Starting today, visitors will be able to see all of the European painting galleries for the first time in half a decade. They look better than ever, and there is plenty to see—nearly 700 works are parceled across 45 beautiful spaces, many of which are shorn of walls that previously caused them to feel cloistered and hermetic.

Old friends return anew. All five of the Met’s Vermeers are afforded their own space all to themselves; they’re back after a sojourn in a sad special exhibitions space while the galleries underwent renovations. A host of works by Francisco Goya, Peter Paul Rubens, and Jacques-Louis David are here, too, along with many other jewels of the Met collection. But rather than simply offering these treasures once more, the curators, working under the leadership of department head Stephan Wolohojian, have sought to view them through fresh lenses.
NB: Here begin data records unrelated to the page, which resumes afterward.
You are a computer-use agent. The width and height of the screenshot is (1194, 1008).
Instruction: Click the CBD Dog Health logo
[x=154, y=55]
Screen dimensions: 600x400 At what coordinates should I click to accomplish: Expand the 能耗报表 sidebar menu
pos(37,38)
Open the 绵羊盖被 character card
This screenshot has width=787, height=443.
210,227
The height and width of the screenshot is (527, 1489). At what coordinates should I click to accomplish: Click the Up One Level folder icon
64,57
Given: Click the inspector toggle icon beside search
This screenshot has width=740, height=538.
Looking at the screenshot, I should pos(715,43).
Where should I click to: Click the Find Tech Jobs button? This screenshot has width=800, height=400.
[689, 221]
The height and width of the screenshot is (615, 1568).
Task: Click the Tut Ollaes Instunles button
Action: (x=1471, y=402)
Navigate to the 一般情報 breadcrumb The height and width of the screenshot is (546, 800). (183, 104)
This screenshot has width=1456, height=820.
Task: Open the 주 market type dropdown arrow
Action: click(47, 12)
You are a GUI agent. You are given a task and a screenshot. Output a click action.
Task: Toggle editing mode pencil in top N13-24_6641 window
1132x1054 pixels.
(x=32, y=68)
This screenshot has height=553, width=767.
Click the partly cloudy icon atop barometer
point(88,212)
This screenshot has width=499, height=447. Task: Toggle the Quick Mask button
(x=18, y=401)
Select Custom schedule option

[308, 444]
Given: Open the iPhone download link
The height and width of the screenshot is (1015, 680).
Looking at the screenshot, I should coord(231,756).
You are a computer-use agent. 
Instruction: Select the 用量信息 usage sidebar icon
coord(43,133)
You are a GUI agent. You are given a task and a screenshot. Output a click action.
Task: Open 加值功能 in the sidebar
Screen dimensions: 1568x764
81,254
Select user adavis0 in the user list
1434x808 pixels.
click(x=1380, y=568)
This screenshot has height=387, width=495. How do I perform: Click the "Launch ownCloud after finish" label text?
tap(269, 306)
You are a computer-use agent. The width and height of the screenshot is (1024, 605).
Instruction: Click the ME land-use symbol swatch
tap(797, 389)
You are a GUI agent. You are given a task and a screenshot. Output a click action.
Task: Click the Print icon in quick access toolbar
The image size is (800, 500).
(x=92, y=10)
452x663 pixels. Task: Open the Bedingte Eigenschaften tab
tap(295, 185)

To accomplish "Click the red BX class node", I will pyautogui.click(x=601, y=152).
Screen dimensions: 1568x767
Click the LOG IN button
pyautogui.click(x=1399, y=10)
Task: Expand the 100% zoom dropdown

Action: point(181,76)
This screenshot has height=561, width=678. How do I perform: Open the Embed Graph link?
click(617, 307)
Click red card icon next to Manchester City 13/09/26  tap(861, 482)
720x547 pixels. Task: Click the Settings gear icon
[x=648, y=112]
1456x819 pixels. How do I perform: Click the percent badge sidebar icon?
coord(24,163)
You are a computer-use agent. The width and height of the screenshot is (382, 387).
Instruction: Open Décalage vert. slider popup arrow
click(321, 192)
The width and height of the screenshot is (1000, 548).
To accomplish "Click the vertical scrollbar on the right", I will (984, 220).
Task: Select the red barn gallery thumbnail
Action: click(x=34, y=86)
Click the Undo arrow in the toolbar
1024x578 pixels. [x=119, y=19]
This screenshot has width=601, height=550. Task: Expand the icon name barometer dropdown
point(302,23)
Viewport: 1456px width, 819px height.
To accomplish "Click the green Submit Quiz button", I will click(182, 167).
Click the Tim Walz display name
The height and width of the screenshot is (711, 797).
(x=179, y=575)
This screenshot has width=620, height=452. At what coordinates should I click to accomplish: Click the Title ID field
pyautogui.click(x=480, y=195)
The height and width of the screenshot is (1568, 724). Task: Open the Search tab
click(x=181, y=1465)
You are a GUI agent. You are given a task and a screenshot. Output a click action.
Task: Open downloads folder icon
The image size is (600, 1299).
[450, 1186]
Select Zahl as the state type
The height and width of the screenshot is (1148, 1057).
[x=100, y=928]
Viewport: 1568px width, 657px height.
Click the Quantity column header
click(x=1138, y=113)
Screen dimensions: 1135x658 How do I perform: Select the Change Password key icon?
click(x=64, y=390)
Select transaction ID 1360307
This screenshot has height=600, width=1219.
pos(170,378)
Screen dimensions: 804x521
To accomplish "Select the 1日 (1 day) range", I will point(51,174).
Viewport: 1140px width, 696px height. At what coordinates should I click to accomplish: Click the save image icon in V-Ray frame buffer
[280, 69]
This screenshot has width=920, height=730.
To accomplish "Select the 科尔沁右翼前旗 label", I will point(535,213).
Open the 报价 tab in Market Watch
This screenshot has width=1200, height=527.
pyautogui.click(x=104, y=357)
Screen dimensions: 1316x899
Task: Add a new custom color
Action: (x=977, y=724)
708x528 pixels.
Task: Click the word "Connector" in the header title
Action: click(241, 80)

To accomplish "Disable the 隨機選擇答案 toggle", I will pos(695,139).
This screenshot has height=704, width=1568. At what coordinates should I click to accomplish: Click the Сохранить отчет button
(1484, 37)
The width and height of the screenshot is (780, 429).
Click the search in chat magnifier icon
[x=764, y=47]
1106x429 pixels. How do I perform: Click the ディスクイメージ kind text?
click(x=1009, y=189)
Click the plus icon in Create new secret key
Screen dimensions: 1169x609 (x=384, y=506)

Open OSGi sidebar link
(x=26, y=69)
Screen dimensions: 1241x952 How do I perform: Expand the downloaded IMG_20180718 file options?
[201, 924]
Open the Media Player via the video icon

European Paintings galleries
Work by the German Expressionist Max Beckmann hangs beside an altarpiece by Jean Bellegambe, an artist associated with 16th-century Flanders.

Take the Giovanni Battista Tiepolo showstopper that has long greeted viewers to these galleries, an 18-foot-tall history painting called The Triumph of Marius (1729). Its title asserts its main character as the Roman general Marius, but one’s eye falls on Jugurtha, a North African king who, after being captured by the Romans, was chained up and paraded through the streets. It’s a violent spectacle that seems at odds with the majesty of Tiepolo’s rendering, filled as it is with waving flags and clustered onlookers, and the curators don’t entirely let him off the hook.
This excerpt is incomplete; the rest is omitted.